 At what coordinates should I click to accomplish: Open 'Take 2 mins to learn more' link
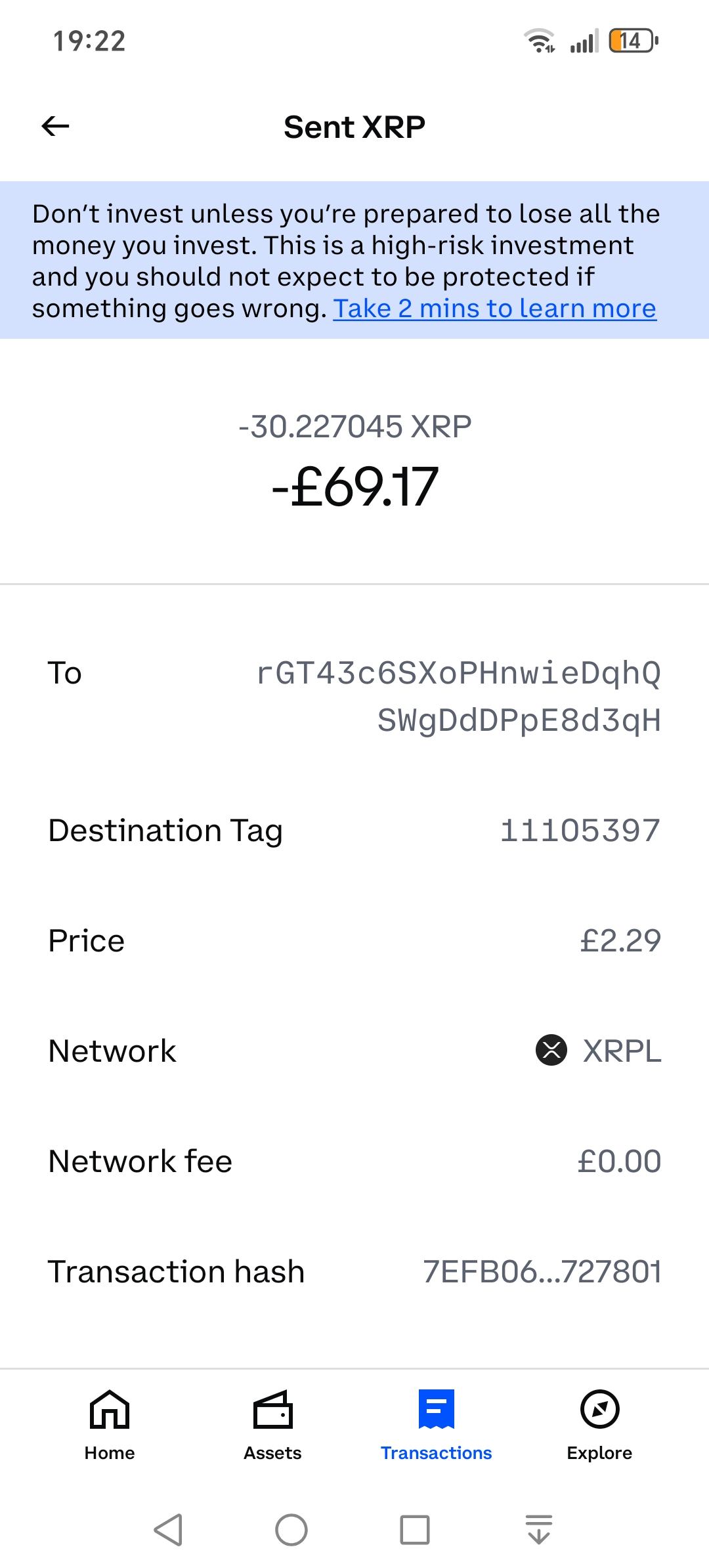click(494, 309)
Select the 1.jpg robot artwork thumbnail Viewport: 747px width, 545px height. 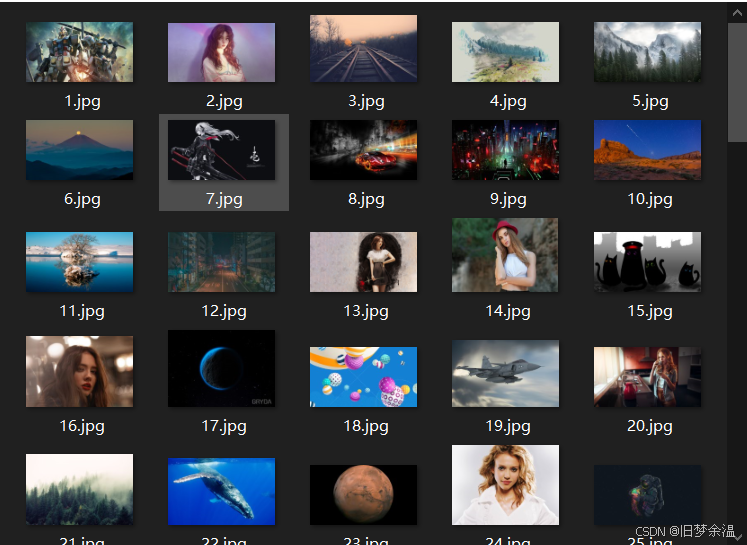(79, 52)
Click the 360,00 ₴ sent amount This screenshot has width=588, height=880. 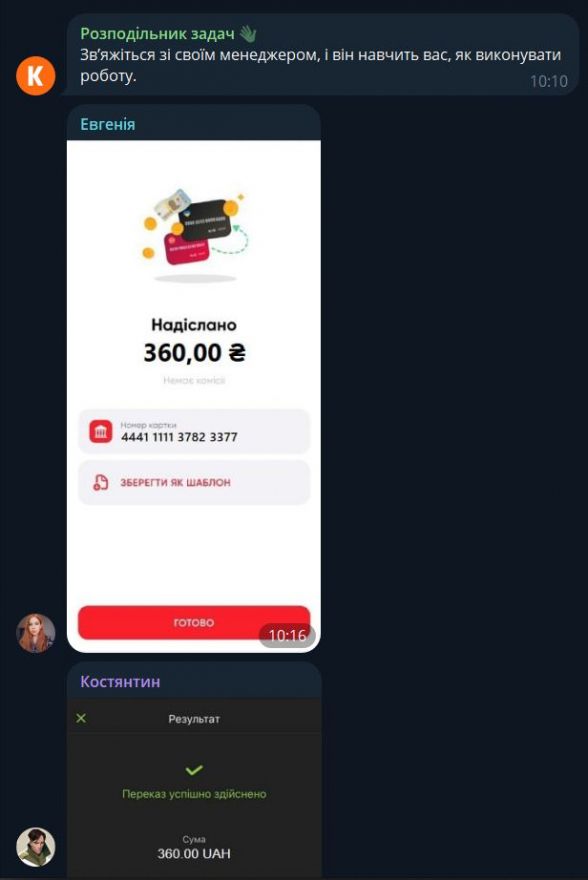[x=195, y=352]
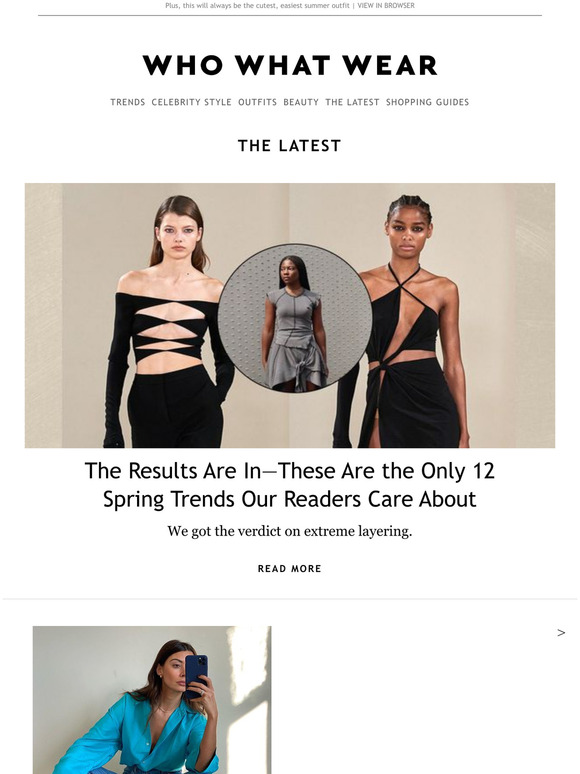Viewport: 580px width, 774px height.
Task: Click the extreme layering subtitle text
Action: click(x=289, y=532)
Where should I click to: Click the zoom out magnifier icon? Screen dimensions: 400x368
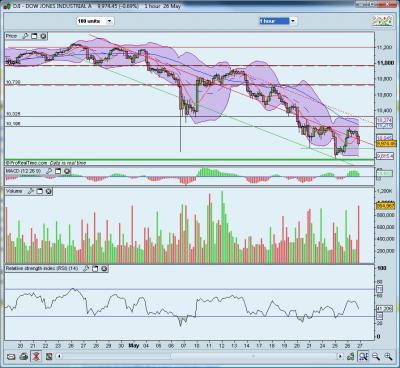point(376,357)
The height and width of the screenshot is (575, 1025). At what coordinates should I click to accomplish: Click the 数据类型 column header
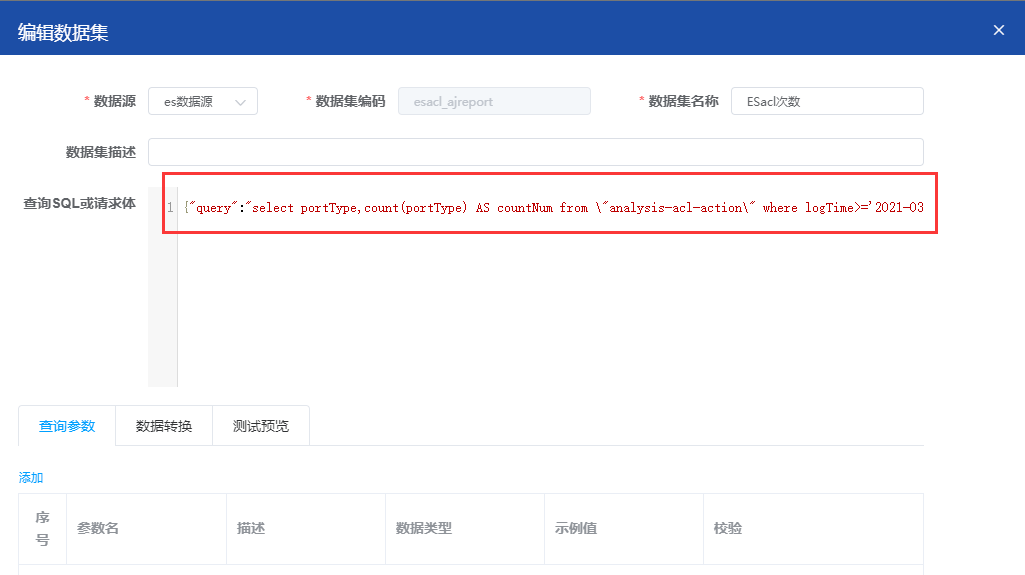coord(423,528)
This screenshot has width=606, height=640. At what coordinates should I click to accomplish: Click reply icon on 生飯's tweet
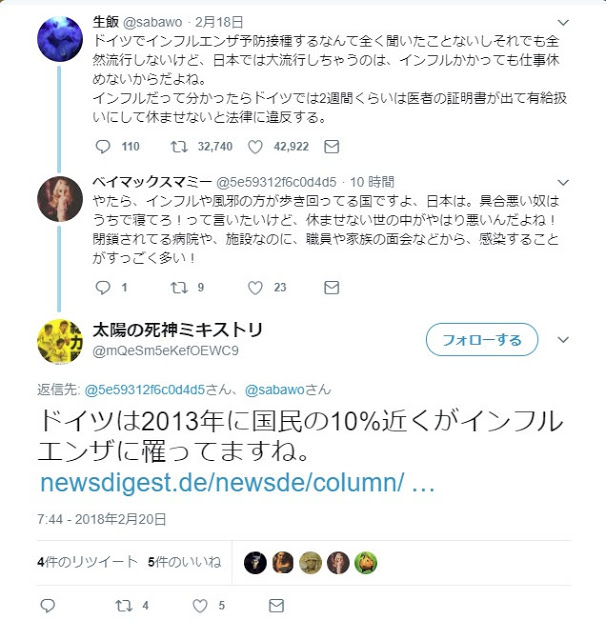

WORK REQUIRED ->
For this exercise, output only the lines from the one bearing "The height and" to the end of the material above, exactly as written, with pictures left out.

YOUR RESPONSE ->
The height and width of the screenshot is (575, 1025). At what coordinates should I click to accomplish: Click the 数据类型 column header
coord(423,528)
This screenshot has width=606, height=640. At what coordinates should I click to accomplish: Click reply icon on 生飯's tweet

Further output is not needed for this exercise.